A maioria dos votos que tive não foi de LGBT. Posso afirmar que esses não foram mais de 10% da minha votação. O povo da cidade votou em mim, confiando em mim. Elegeram um gay assumido e isso pesa muito para o movimento homossexual organizado. A minha responsabilidade é muito grande e eu estou pronto. Alfenas elegeu um gay assumido, de discurso politizado, militante do movimento gay organizado, advogado, criativo, audacioso em realizar em uma cidade do porte de Alfenas a Parada do Orgulho LGBT em suas cinco edições.

Existem projetos seus em prol dos LGBT ou não?

Claro, mas Alfenas é modelo de tolerância para o Brasil. Nesses cinco anos que presidi a única ONG gay da cidade, conseguimos aprovar por unanimidade na Câmara Municipal da Cidade a Lei que pune discriminação a homossexuais, uma das primeiras do Estado, e a lei que institui o Dia Municipal de Visibilidade Lésbica. Anualmente acontece na cidade a já tradicional Semana Sul Mineira da Diversidade Sexual, que culmina com a Parada. Quer dizer, foi feito muito para os LGBT. Criamos e mantemos o centro sul mineiro de referência homossexual, em parceria com o governo federal, a academia de musculação MGA Fitness, projeto em parceria com o governo estadual que trata e previne a lipodistrofia em portadores de aids. Acho que é isso, mas sou um gay assumido na Câmara - coisa rara no Brasil - e em todos os assuntos que iremos tratar terei a veia de militante gay pulsando em mim, não deixando de lado a sensibilidade gay em tudo.

Existe uma explicação para tão poucos candidatos LGBT terem se elegido?

Porque gay não vota em gay. Repare que nenhum gay foi eleito com votos de gays militantes, assumidos. Se fosse assim, elegeríamos os cinco candidatos em São Paulo de uma só vez. Quantos gays votam em São Paulo?

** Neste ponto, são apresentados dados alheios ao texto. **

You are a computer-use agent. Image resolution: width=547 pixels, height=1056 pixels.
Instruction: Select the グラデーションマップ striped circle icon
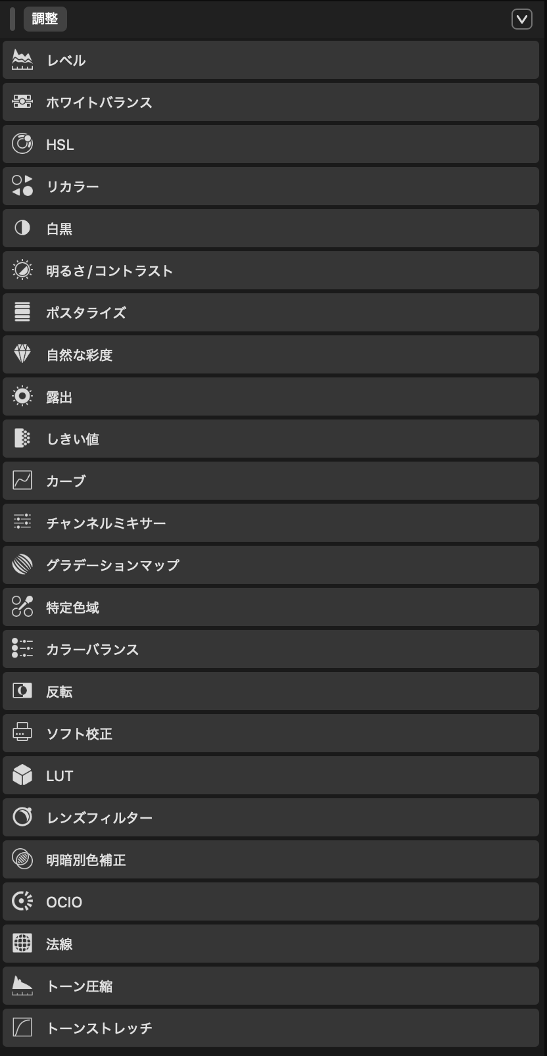click(x=22, y=565)
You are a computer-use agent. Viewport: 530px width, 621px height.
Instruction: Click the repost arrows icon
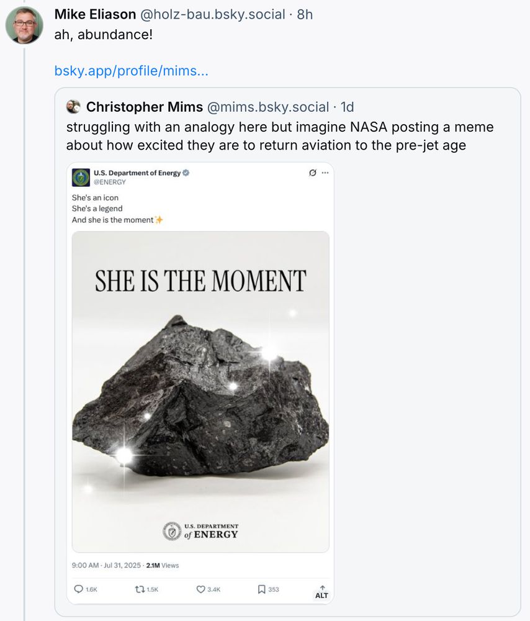140,589
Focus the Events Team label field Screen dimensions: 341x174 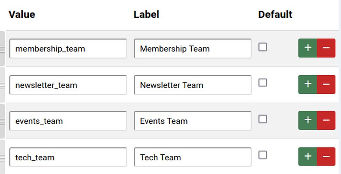pos(192,121)
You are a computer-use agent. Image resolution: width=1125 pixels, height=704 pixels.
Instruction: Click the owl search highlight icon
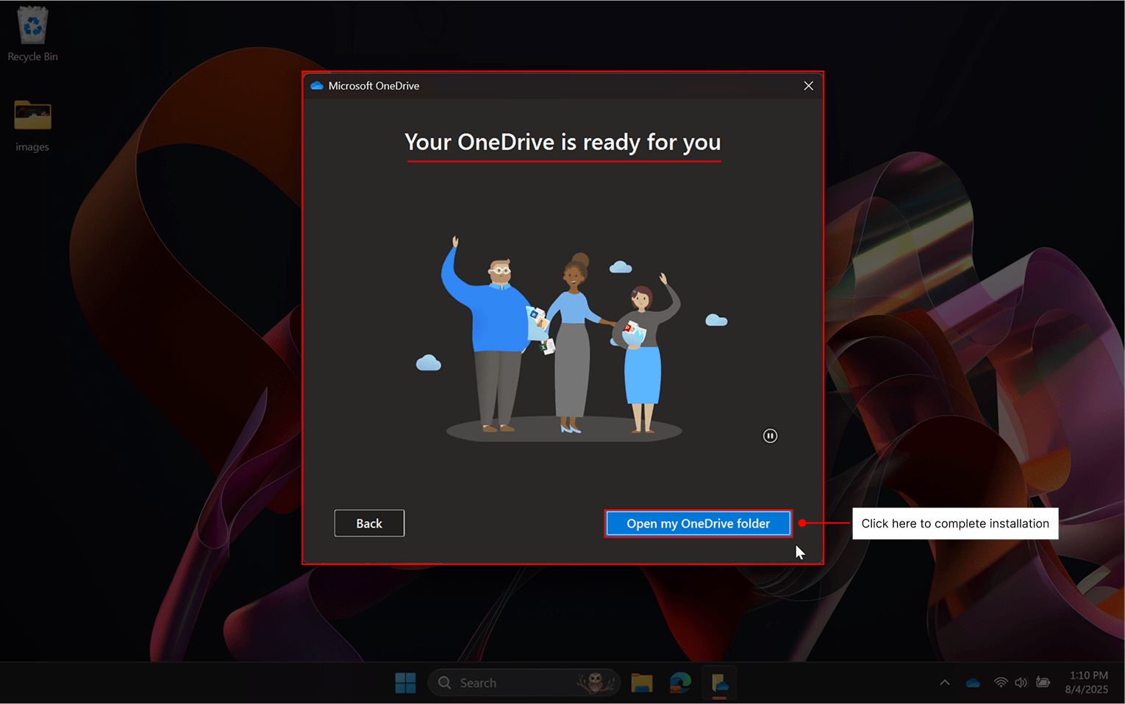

Milhares, mas realmente prevalece a premissa que gay não vota em gay. O caso da travesti em Salvador foi uma exceção. Não a conheço do movimento de luta, nunca a vi num encontro de ativistas. Não sei se tem discurso político, creio que não. Foi eleita como um gay caricato, aquele que a TV adora mostrar para nos estereotipar. Essas figuras não me representam. Quem nos elegeu foi o povo hétero, reconhecendo o trabalho de cada um desses militantes gays em sua cidade. Se fôssemos unidos nas urnas, elegeríamos não só vereadores, mas prefeitos, governadores... triste, mas é a realidade.

O que falta para alcançarmos nossos plenos direitos?

União, consciência. Precisamos sair nas ruas "dando pinta" como lá dentro das boates, nos guetos, aí seremos reconhecidos, teremos visibilidade. Quando digo "dar pinta", é assumir, ser a gente mesmo, exigir nossos direitos, nos organizarmos, institucionalizarmos onde ainda não existem ONGs, sermos fortes e unidos. Aí mudaremos a realidade em que vivemos numa outra mais democrática.